Чем дальше время отдаляло меня от войны, тем чаще приходили эти тревожные мысли, а правильно ли мы поступали тогда, когда спешили стереть следы войны, а вместе с ними и ее память? И не только на Доме Павлова… А в центре города? Почему не оставили хотя бы часть знаменитого фонтана перед вокзалом, со скульптурной группой хоровода детей? Когда второго февраля сорок третьего оборвался полугодовой грохот взрывов и Сталинград придавила жуткая тишина, самым страшным местом в городе был этот привокзальный фонтан. Иссеченные осколками фигурки детей кричали, взывая к милосердию. Лет через пятнадцать, уже в Волгограде, я брал интервью у известного государственного деятеля США Аверела Гарримана. Он начал его с этих израненных скульптур детей, которые поразили его больше всего в разоренном Сталинграде весной сорок третьего.
Теперь этот фонтан остался только в кадрах военной кинохроники…
А памятные места на набережной и у элеватора? В районе заводов: тракторного, Баррикад, «Красного Октября» и в других местах самых ожесточенных и кровопролитных боев? Почему там не осталось мест поклонения?
Конечно, понять тех, переживших войну и стремящихся поскорее забыть ее, можно, но вот оправдать?..
——
- _ОПИСАНИЕ ЗАДАНИЯ_:
Выпишите из отрывка о памяти Сталинградской битвы названия всех заводов, которые в нем упоминаются.

- _МАТЕРИАЛ_:
——
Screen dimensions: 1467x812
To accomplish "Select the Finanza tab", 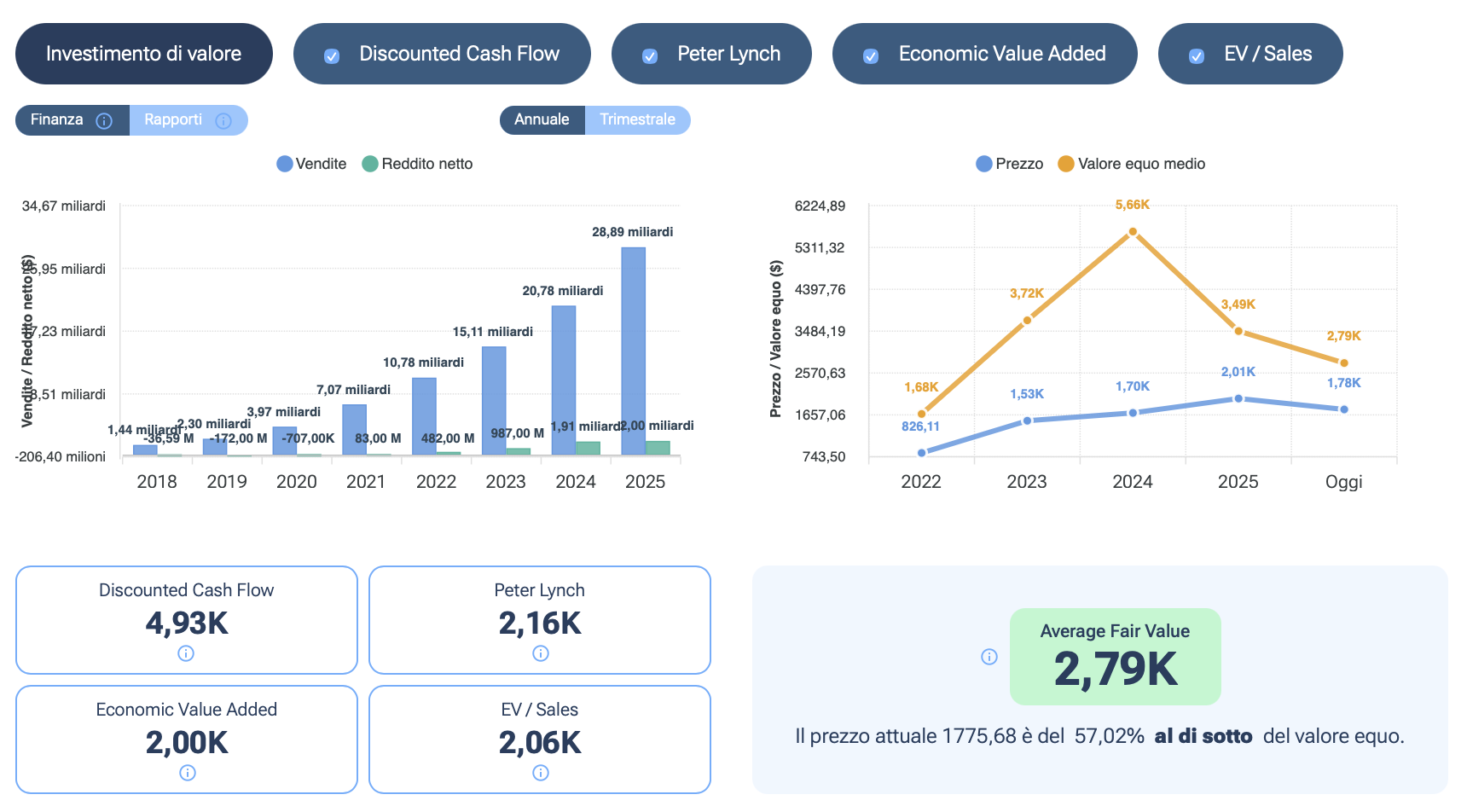I will (57, 120).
——
- _ОЖИДАЕМЫЙ ОТВЕТ_:
Тракторный, «Баррикады», «Красный Октябрь».